Many sci-fi questions here are derailed by complaints that the proposed version of FTL breaks causality. However, relativity-safe FTL concepts do exist. What range of conditions allow FTL (movement, teleportation, or communication) but not time travel?

Time paradoxes I've seen are based on FTL interchange between relativistic reference frames. (edit: see update below) Problems occur when the differential between time frames is larger than the travel time. Is that correct? If so, we can avoid paradox by requiring lower velocities (FTL and/or reference).

Also, those paradoxes use reference frames moving away from each other. If the reference frames are moving towards each other, does paradox still occur?
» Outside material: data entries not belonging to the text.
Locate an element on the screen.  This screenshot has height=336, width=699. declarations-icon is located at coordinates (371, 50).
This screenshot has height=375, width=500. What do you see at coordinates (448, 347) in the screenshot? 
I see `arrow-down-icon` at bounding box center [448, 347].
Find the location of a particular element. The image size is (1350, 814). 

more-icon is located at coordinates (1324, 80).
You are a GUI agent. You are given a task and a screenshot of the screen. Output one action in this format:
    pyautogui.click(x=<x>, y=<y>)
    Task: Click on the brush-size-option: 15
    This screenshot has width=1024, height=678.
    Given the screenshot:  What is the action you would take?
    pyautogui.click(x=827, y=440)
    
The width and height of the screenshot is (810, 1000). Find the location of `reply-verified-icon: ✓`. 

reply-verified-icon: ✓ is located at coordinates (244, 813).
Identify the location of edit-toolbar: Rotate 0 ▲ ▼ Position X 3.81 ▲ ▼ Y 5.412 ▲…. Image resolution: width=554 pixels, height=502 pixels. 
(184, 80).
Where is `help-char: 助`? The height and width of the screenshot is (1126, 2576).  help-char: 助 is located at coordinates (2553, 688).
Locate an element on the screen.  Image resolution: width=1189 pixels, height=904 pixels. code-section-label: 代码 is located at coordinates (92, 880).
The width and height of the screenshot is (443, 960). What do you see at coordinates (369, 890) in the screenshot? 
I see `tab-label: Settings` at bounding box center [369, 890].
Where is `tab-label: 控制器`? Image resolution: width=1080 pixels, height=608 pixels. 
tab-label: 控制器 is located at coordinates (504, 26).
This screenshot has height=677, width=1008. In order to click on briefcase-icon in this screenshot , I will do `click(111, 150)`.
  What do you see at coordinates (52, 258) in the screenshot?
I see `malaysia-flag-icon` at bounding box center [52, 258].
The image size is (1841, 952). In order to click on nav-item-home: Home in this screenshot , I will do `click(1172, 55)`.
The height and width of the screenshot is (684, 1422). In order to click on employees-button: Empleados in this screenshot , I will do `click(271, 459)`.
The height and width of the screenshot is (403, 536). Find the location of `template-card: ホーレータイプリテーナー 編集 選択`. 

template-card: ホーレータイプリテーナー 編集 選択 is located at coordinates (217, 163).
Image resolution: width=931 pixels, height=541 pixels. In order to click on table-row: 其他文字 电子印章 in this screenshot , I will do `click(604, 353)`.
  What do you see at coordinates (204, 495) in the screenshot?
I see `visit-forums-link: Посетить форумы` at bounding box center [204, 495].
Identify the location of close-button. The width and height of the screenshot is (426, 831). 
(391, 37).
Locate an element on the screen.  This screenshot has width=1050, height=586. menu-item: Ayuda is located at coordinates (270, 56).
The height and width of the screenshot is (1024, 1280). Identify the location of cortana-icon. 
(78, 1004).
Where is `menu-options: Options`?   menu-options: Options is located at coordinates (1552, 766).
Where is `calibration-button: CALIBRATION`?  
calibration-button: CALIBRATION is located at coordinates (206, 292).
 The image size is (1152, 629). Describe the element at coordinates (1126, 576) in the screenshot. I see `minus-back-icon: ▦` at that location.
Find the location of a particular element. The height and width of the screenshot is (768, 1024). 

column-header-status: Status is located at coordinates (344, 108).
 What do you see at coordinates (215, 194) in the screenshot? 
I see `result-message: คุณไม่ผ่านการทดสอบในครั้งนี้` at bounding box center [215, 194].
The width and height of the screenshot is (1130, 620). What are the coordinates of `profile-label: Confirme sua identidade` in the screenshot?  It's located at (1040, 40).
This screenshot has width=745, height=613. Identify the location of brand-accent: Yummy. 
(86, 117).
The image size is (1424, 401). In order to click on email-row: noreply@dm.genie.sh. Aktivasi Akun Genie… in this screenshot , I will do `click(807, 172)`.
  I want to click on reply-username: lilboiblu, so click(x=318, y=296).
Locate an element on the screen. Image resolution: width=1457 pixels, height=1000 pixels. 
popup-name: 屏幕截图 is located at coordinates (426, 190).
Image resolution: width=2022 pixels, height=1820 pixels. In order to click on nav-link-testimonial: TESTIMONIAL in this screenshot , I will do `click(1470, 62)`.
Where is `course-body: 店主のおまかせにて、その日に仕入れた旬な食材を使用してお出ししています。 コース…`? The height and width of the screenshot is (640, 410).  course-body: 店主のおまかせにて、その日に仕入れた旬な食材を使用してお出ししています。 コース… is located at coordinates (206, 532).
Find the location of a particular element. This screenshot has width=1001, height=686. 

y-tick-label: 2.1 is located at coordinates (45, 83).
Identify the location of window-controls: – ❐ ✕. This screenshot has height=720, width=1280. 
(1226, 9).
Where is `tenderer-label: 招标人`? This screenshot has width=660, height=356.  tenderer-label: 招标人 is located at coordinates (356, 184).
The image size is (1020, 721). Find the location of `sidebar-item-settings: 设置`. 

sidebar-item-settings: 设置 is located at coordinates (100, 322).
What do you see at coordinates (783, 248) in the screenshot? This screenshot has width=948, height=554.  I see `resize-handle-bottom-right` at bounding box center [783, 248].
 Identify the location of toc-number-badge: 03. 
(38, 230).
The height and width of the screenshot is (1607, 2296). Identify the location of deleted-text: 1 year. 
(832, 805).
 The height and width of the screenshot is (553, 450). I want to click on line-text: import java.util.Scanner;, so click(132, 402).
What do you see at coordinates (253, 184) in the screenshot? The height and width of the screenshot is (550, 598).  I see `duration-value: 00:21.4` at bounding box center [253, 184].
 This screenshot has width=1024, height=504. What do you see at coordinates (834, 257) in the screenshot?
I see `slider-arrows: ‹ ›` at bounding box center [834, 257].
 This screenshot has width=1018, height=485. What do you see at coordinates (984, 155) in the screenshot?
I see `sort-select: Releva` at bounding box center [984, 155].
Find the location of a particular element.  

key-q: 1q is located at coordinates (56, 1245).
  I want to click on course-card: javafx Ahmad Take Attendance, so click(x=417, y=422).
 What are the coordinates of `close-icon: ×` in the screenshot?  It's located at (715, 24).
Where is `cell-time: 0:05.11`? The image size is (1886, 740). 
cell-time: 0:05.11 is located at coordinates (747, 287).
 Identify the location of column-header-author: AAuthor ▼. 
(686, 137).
My goal is to establish parameters for physics-tolerant FTL, so that future answers don't need to nitpick about closed timelike curves.

Here is one example that I think should work:

  • vessels can shift to & from "hyperspace", but travel still requires local time (at minimum, hours per light year plus some overhead even if you don't move).
  • vessels can't enter or exit hyperspace at high real velocity (>1% c) relative to some local center of mass (e.g. galactic core). Technobabble about nonlinear fluidic space available if needed.
  • separate vessels enter separate instances of hyperspace, cannot intercommunicate.

UPDATE:

In the "Sharp Blue" article, the diagrams display Lorentz transformation as a slanting of the space-time axes, and FTL is assumed to be instantaneous. But non-instant FTL would also have a slope, and it seems like paradox could be avoided if the FTL is steeper than the dilation angle.

Mathematically: dilation slope as a function of (relative) frame velocity goes from f(0)=0 to f(c)=1, while the FTL slope as a function of travel velocity goes from f(c)=1 to f(infinity)=0. I'd need to refresh my analytic geometry to make the terms cancel, but such values are determinable. Why is this approach not valid?

CONCLUSION:

Dan Smolinske's answer explains why my thinking is incorrect: even if the endpoints of the FTL don't experience paradox directly, a relativistic observer traveling near an endpoint does.

celtschk's answer provides a solution: require a primary reference frame, such as the ether in Lorentz Ether Theory. Lorentz's math is more complex than Einstein's (Occam's Razor FTW) but their results are indistinguishable for velocities below c. They only differ during FTL; the ether can prevent paradox.